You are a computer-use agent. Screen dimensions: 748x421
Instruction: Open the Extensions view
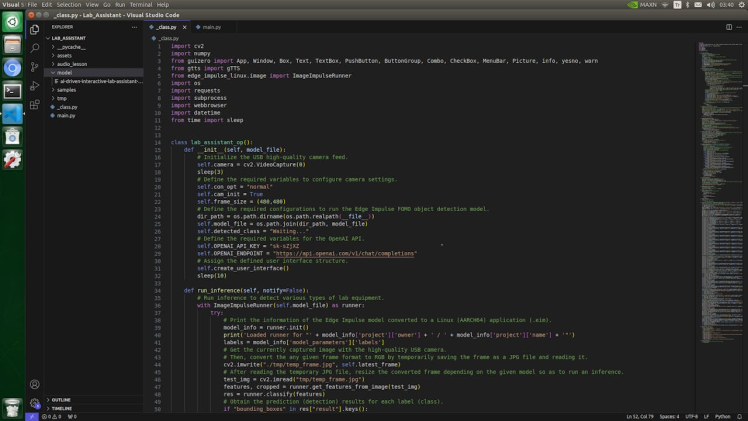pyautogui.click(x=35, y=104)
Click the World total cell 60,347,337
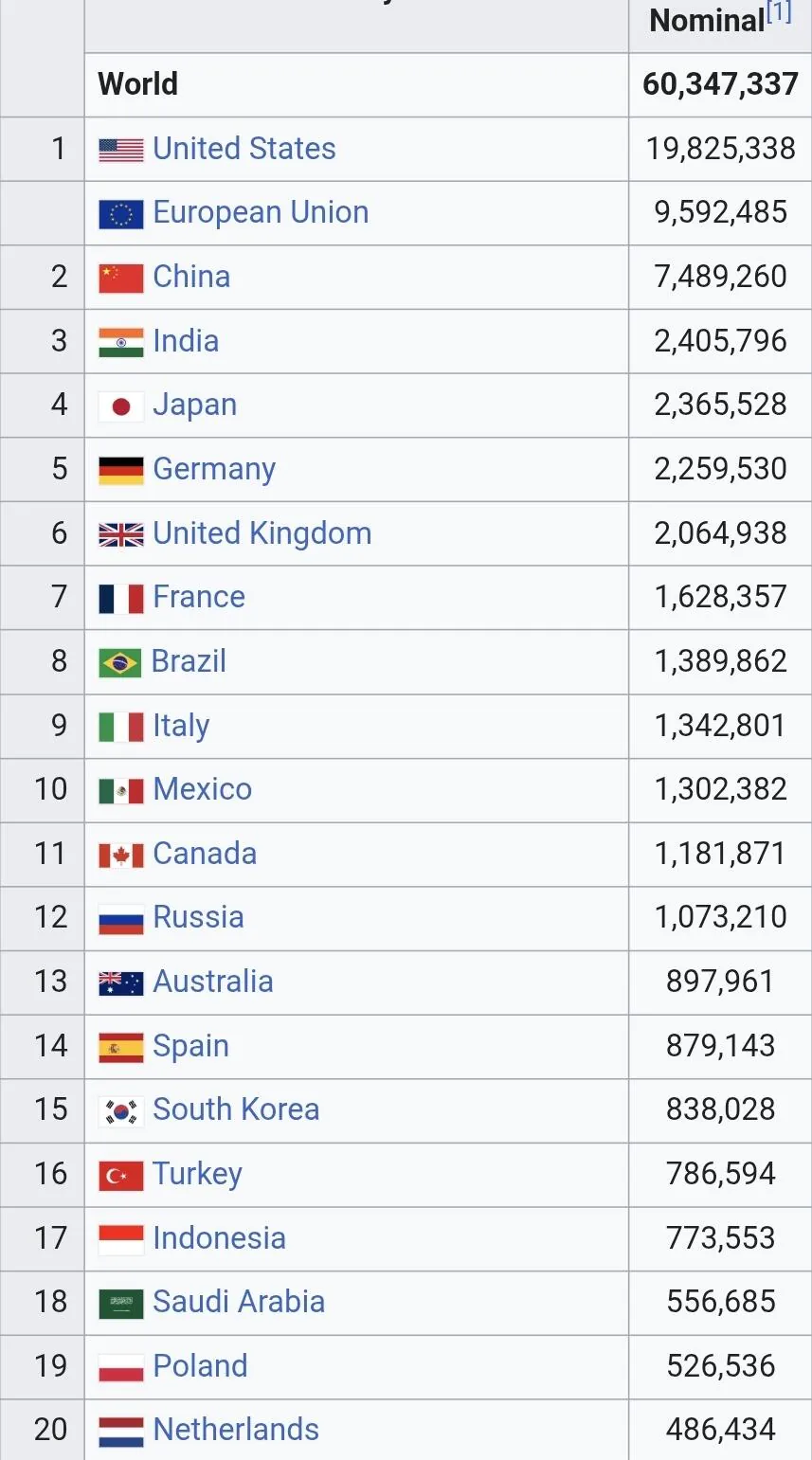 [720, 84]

--

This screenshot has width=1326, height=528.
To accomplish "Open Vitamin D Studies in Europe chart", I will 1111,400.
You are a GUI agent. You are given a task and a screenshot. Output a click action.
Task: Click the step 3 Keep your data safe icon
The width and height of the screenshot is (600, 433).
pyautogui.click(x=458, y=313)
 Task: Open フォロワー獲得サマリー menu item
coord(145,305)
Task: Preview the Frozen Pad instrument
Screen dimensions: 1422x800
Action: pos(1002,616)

- [EXERCISE DETAILS] In the data above, find each line that has the word "agent" and copy it out.

- [ANSWER SECTION]
You are a computer-use agent. Screen dimensions: 748x421
You are a GUI agent. You are given a task and a screenshot. Output a click action.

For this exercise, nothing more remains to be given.